■ ASSIGNMENT: Among the lines below, keep only those from the one containing "Task: Click the Rebuild traffic light icon" through the one containing "Click the Posts pushpin icon", and reproduce them exactly.

■ Records from a dataset:
++++++

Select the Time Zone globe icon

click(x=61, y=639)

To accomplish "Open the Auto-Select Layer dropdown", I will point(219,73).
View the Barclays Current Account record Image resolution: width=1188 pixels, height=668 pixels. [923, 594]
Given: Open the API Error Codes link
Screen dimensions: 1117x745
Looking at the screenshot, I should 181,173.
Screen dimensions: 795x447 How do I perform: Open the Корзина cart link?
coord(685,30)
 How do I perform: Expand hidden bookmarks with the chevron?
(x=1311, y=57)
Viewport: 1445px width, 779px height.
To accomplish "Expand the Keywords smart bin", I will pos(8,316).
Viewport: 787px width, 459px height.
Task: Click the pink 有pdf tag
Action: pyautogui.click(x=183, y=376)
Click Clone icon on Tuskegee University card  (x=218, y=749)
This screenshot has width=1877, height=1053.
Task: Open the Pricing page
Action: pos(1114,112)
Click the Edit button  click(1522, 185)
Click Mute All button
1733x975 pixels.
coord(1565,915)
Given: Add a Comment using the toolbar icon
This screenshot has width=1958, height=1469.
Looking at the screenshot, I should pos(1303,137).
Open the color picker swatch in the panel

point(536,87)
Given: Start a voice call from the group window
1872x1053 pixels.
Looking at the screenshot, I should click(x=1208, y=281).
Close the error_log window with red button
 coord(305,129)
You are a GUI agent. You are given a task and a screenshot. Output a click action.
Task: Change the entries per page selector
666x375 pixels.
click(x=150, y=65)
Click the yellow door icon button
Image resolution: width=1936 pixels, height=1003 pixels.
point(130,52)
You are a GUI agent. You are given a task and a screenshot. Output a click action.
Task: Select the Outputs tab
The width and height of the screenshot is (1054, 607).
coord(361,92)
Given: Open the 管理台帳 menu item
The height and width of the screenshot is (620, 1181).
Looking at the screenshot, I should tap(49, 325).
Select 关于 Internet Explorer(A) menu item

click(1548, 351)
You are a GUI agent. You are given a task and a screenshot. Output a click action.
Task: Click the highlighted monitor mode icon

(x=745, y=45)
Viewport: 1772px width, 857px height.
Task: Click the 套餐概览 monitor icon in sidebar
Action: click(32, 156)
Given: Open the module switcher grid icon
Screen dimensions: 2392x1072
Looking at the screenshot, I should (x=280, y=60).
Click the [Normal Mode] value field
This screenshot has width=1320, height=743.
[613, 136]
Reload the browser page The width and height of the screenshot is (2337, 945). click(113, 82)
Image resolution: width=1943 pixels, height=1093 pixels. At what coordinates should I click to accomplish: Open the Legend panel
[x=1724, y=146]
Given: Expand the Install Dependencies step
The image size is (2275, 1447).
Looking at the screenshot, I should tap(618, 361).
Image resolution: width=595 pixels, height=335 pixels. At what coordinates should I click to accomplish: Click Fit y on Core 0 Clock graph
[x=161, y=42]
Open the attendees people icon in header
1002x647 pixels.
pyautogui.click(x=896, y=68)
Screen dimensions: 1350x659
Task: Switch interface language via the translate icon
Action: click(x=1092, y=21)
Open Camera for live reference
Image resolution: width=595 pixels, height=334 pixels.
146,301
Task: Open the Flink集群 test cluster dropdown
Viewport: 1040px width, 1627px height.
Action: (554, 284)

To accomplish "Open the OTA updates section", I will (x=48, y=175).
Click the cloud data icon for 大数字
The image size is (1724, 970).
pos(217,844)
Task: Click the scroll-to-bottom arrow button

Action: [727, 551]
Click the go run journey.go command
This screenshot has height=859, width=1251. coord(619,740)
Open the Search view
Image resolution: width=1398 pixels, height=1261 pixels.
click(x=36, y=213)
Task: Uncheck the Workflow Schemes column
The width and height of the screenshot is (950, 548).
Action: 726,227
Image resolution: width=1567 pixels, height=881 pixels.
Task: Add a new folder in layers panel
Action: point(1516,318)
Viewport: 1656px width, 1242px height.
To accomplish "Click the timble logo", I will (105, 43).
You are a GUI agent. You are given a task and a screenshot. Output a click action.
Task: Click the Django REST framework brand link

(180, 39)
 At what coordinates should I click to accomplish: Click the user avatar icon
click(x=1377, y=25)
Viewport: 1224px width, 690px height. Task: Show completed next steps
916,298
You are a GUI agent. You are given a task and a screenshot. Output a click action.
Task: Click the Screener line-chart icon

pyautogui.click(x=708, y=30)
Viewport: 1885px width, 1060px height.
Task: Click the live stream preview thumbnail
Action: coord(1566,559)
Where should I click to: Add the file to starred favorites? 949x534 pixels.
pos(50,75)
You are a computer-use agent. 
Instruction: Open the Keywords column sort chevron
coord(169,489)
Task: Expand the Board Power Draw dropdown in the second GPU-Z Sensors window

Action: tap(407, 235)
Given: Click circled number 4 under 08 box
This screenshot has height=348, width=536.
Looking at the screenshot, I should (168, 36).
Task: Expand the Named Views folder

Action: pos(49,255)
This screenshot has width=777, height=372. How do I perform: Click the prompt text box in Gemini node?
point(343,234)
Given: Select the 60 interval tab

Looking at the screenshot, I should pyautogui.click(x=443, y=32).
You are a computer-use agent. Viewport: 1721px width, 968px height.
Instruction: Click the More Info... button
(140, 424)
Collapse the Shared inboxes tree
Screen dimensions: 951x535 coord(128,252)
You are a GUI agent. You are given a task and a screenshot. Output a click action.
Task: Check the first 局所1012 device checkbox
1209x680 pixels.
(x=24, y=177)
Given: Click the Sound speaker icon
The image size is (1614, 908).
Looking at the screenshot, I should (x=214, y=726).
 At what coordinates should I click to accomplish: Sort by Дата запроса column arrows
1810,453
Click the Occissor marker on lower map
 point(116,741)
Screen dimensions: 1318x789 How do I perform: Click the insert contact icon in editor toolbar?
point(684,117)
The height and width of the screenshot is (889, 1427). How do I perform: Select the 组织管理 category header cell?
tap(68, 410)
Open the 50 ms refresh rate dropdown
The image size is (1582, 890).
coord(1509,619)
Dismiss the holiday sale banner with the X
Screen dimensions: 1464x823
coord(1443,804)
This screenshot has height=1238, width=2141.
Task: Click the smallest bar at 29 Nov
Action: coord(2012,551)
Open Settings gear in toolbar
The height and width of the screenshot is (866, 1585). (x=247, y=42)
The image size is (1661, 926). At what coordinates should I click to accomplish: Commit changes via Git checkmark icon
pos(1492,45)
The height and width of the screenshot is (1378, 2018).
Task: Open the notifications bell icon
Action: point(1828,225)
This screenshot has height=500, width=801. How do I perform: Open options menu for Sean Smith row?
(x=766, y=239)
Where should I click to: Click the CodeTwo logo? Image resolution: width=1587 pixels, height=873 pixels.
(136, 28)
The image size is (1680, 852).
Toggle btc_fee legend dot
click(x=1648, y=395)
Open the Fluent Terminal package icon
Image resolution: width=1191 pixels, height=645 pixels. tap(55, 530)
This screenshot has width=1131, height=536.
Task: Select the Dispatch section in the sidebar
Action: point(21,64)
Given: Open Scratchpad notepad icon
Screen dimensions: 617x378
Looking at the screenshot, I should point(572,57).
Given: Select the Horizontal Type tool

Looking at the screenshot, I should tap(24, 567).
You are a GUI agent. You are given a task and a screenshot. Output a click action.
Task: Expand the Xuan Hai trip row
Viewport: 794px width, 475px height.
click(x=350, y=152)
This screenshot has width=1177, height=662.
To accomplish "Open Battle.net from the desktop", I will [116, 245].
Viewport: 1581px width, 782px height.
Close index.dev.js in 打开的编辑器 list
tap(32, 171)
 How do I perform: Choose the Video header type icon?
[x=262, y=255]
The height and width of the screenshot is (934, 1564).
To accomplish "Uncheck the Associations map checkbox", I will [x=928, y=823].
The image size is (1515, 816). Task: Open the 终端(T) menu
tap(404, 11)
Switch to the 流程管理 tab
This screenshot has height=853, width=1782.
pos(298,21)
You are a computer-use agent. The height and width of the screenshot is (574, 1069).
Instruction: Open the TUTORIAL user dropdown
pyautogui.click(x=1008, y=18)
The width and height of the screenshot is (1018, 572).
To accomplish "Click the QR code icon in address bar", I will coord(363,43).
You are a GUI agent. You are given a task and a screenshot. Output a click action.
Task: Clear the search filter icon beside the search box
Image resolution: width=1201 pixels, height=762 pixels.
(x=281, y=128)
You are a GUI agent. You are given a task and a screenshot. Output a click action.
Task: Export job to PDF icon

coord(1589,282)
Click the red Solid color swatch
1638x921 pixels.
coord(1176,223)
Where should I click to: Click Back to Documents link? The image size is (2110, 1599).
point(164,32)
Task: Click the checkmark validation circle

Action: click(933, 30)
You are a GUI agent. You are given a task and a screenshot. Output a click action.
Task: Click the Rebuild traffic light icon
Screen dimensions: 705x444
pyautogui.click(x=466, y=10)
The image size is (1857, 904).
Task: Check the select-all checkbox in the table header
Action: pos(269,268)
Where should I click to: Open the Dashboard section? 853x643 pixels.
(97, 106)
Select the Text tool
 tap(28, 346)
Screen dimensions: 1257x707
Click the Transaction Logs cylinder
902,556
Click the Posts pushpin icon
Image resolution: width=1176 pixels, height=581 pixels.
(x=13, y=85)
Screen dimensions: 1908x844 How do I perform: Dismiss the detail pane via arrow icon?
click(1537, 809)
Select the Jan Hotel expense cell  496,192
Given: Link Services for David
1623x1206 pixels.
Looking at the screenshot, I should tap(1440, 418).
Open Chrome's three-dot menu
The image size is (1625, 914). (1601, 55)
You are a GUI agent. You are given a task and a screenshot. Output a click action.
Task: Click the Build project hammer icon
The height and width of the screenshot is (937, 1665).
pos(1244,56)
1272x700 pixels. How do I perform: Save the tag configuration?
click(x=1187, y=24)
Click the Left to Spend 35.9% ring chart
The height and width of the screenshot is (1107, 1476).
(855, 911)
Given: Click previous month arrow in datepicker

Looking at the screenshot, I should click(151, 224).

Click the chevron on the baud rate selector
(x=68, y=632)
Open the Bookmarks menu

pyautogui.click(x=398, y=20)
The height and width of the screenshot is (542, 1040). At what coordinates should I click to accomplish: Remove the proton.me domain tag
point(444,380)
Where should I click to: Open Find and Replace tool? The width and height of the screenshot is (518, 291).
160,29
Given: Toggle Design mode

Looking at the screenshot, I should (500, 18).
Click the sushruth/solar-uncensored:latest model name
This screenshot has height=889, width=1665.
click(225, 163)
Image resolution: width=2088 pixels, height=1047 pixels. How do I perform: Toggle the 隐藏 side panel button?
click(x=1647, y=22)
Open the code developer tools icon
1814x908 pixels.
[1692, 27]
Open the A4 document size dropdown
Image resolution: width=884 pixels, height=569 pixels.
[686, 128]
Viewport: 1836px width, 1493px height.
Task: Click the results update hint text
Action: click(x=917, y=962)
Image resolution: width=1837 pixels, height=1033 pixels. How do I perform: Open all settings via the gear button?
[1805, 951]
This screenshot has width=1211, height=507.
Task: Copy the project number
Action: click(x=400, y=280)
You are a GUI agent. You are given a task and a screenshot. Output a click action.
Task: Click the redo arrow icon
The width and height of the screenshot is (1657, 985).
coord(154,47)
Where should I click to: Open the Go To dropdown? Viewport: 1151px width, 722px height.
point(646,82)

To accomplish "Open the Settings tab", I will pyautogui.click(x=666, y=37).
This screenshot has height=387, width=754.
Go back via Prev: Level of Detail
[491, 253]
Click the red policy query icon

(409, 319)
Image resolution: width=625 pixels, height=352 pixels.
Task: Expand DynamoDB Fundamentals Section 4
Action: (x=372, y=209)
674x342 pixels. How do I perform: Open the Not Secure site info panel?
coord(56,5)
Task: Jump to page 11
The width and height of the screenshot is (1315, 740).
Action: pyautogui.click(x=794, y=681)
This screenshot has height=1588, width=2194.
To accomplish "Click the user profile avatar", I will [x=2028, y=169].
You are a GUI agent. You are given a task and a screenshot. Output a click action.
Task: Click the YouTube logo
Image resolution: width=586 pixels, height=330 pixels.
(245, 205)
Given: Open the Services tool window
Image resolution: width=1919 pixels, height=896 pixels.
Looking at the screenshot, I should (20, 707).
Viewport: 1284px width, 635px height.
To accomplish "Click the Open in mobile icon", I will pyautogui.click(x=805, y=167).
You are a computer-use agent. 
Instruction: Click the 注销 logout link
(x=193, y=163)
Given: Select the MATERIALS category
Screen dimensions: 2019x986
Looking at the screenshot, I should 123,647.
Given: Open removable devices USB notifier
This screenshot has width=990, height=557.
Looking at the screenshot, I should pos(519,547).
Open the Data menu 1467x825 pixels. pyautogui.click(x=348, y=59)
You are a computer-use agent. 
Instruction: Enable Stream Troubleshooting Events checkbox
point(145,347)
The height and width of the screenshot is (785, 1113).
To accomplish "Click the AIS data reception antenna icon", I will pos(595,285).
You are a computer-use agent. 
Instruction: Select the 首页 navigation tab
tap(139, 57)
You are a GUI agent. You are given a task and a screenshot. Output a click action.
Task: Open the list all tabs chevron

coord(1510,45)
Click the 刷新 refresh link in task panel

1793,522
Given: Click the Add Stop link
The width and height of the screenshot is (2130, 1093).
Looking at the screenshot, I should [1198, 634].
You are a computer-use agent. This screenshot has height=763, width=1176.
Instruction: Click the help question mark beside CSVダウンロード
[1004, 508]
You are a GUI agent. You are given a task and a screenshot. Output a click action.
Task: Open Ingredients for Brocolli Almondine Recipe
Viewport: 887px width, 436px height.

++++++

■ SOLUTION TO THIS EXERCISE:
Task: Click the Rebuild traffic light icon
Screen dimensions: 705x444
pyautogui.click(x=466, y=10)
The image size is (1857, 904).
Task: Check the select-all checkbox in the table header
Action: pos(269,268)
Where should I click to: Open the Dashboard section? 853x643 pixels.
(97, 106)
Select the Text tool
 tap(28, 346)
Screen dimensions: 1257x707
Click the Transaction Logs cylinder
902,556
Click the Posts pushpin icon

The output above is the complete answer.